One of the biggest marketing mistakes most practice owners or administrators make is not putting themselves in their prospective or current patients' shoes. How do they think and feel about you and your practice? What makes them take action? What do they say about you to others? Why do they stay – and more importantly, why do they leave?
If you can learn to think like your customer and understand what makes them tick, from the first time they hear your name until they leave you as a patient, you will be far more successful at growing your practice.
How Do Your Current and Prospective Patients Engage With Your Practice?
The best way to track and see the engagement visually is to create a "customer journey map," which is a simple diagram that shows the steps the patient goes through in engaging with your practice. Whether it's a product you sell, your online experience, your services, your waiting room experience, or even your billing process, each "touch point" has relevance and can greatly affect your patient or potential patient's perception of you and decision to "buy" from you.
Let's take a deeper look into how it works. Obviously, the more touch points you have with your patients or prospects, the more complicated your customer journey map will be. Here are typical stages; although they don't have to be linear, often people will jump around. They become a patient, leave and come back, etc.
Engage with a customer – perhaps via an email campaign or other advertising method
Customer becomes a patient or buys a product you sell
Patient has experience in your office
Patient shares that experience – good or bad – with others
End of journey – Patient finishes treatment or goes to another practitioner (competitor) and restarts journey there
Re-engage patient – Is there opportunity to bring the patient into your office for other services or cross-sell products like laser, pillows, nutrition or weight loss?

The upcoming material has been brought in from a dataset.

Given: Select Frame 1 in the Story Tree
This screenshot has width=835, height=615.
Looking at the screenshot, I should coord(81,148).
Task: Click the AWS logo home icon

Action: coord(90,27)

If lost, how can you re-engage the patient to bring them back?
Map Out a Sample Customer Journey
So, how do you actually map things out and get to the sample customer journey noted above? There are many different formats and there is no right or wrong way to accomplish the task. We like a simple model:
What actions are your patients doing at each stage? Perhaps more importantly, what actions are they taking to move from one stage to the next?
What motivates them? People buy emotionally and justify it logically. What motivates your patients to call you and to continue seeing you? What motivates them to buy your other services or products? What emotions are they feeling? (Remember – people either buy to gain pleasure or to reduce pain. When it comes to chiropractic, it could be a mixture of both: acute illness or ongoing well-being.)

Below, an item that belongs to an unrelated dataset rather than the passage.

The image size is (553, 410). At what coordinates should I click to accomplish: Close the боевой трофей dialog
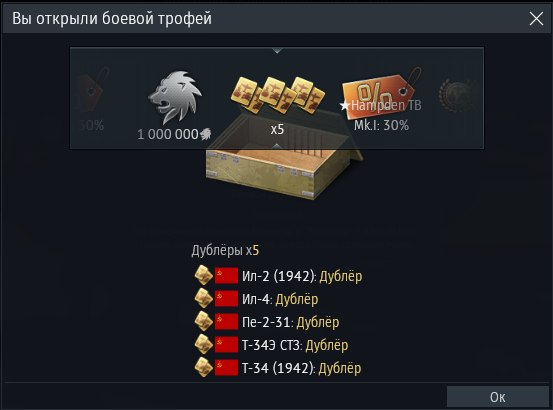[536, 18]
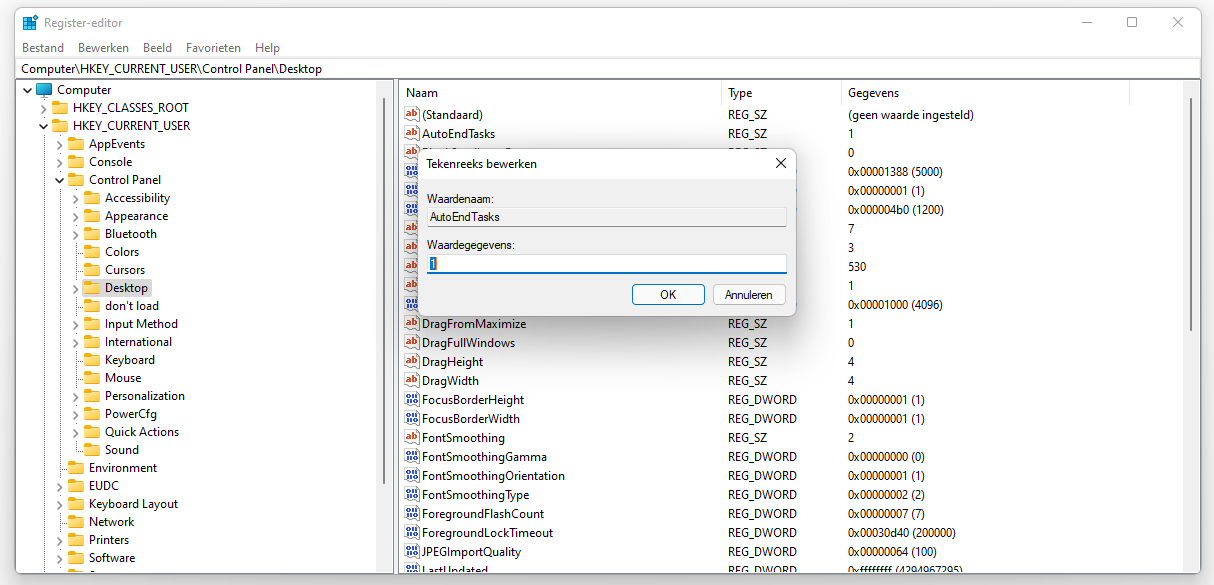Open the Favorieten menu

click(x=213, y=47)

Are there unanswered questions? Do your patients have questions or concerns? Are there unknowns that "scare" them from trying alternative health care?
What are the roadblocks that could prevent your patient from moving between stages? These could include everything from cost, ease of doing business (such as getting an appointment and wait times) to low Google Reviews or Healthgrades ratings.
What Would the Customer Journey Look Like Visually?
To make it easy, let's create a simple patient "buying experience." We will assume they are not a current patient:
Initial Engagement
Research by Prospect
Prospect Becomes Patient
Patient's Initial Experience
Patient Shares Experience
Patient's Ongoing Engagement
Patient Ends Journey
Re-Engage Patient
For each of these sections, you should have actions (What are they doing?), motivations (Why are they here? What are they feeling?), questions (What questions do they have? What are the unknowns?) and roadblocks (What can prevent them from moving forward?)
Sample Steps -- Initial Engagement
Actions: Prospect receives direct-mail postcard and series of six emails from drip campaign, or learns about you via a referral / word of mouth from a current patient.
Motivations: Back pain, overall not feeling well, frustrated with traditional medicine, not happy with current provider.
Questions: Unsure of chiropractic care, how does process work, will insurance cover the cost?
Roadblocks: Cost, bad ratings / reviews, trouble making appointment, provider unknown in area.
Now map the information out for each of the touch points in the journey. Once it's done, you will want to review and update as your practice grows or changes.
How to Get the Answers You Need
Ask! Surveying your patients regularly is smart business and will allow you to adjust your customer journey map as needed. Prospects? Ask them how they heard about you. Those who left you? We love the idea of "We haven't heard from you in a while" – dentists are great at this tactic. If you haven't been in for your six-month check-up, you get emails, phone calls and post cards. More often than not, one of these actions will trigger a reply.
Now You've Got Your Customer Journey Map – How Do You Use It?
Congratulations, you've discovered how your patients think, feel, react to and wonder about your practice. Now you are officially ready to use the data to re-examine your current marketing activities.
By looking at each of the four sections of your patient's journey you are essentially doing a SWOT analysis of your practice (Strengths, Weaknesses, Opportunities and Threats), but through the eyes of your patient.
Engage with potential patients the same way your best patients found you. Create marketing materials and campaigns that address what motivates your patients to buy more products and services, continue seeing you and referring new patients to you. Address any questions your patients or prospects may have. You can accomplish these points on your website, social media and/or in printed material.
Last, but not least, address the roadblocks. Can some be changed? Can you target a different group who may not see them as roadblocks – typically this is a pricing trigger.